In 1963 Groebli founded the limited partnership Groebli + Guler with lithographer Walter Guler, renamed 'Fotolithos' in 1968. The workplace in Zurich-Wollishofen was equipped with the latest and best technical facilities and through the 1960s and early 1970s the business employed a staff of up to twelve, with good profits made from servicing the advertising photography industry. Important employees who worked at Groebli from the 1960s to the late 1970s, were, among others, photographers Felix Eidenbenz, Lotti Fetzer, Tom Hebting, Matthias Hofstetter, Peter Oberle, Anna Halm Schudel and Peter Schudel, Liselotte Straub, Katharina Vonow, and Heinz Walti, the intern Dona de Carli, re-photographer Jean-Pierre Trümpler, laboratory technician Sylvette Françoise Trümpler-Hofmann and Uschi Schliep, apprentice.

After ten years producing specialist colour photography, dye transfer production and colour lithographs for commercial advertising and industrial photography, in 1965 Groebli published his third photo book Variation through Arthur Niggli Verlag, Teufen. It presented a retrospective of possibilities of Groebli’s colour photography, though with scant mention of the role of his many employees and business partners. In 1971 he issued a second edition Variation 2, with updated information on colour technology including Cibachrome.

==Later career==
In the 1970s, talented young photographers, including former Groebli co-workers and employees, opened their own photo studios and strove to answer the ever higher demands of advertising agencies and the increased pressure of competition.
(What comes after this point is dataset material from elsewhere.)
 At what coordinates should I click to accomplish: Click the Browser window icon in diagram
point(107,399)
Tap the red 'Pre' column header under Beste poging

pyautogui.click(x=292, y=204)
By the late 1970s, with the more widespread adoption and acceptance of chromogenic methods of colour production less technically demanding and cheaper than dye transfer, Groebli, then in his fifties, ceased commercial photography and colour production, sold his home and studio and retired, though he still maintained connections with the industry and presented a paper on dye transfer at the 1977 Rencontres d'Arles.
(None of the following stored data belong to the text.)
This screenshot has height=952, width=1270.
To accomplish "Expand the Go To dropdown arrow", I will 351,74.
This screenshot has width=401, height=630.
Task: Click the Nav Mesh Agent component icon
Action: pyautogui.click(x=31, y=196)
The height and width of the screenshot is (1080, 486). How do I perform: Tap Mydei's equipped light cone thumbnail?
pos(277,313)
Groebli returned to making personal photographic essays in colour and in black and white, in series titled Fantasies, Ireland, The Shell, Burned Trees, N. Y. Visions, New York Melancholia and Nudes. Over the decades of the turn of the century, he worked on his image archive and digitised the most important photographs that he had taken over a career of sixty years, exhibiting and selling to collectors. Prints from Magie der Schiene (1949) and The Eye of Love (1952) are the most sought-after, and in 2021 L'Oeil de l'Amour was sold for US$14,860 by Koller Zurich. A special edition of The Eye of Love containing 12 platinum-palladium prints was listed for 25,000 CHF.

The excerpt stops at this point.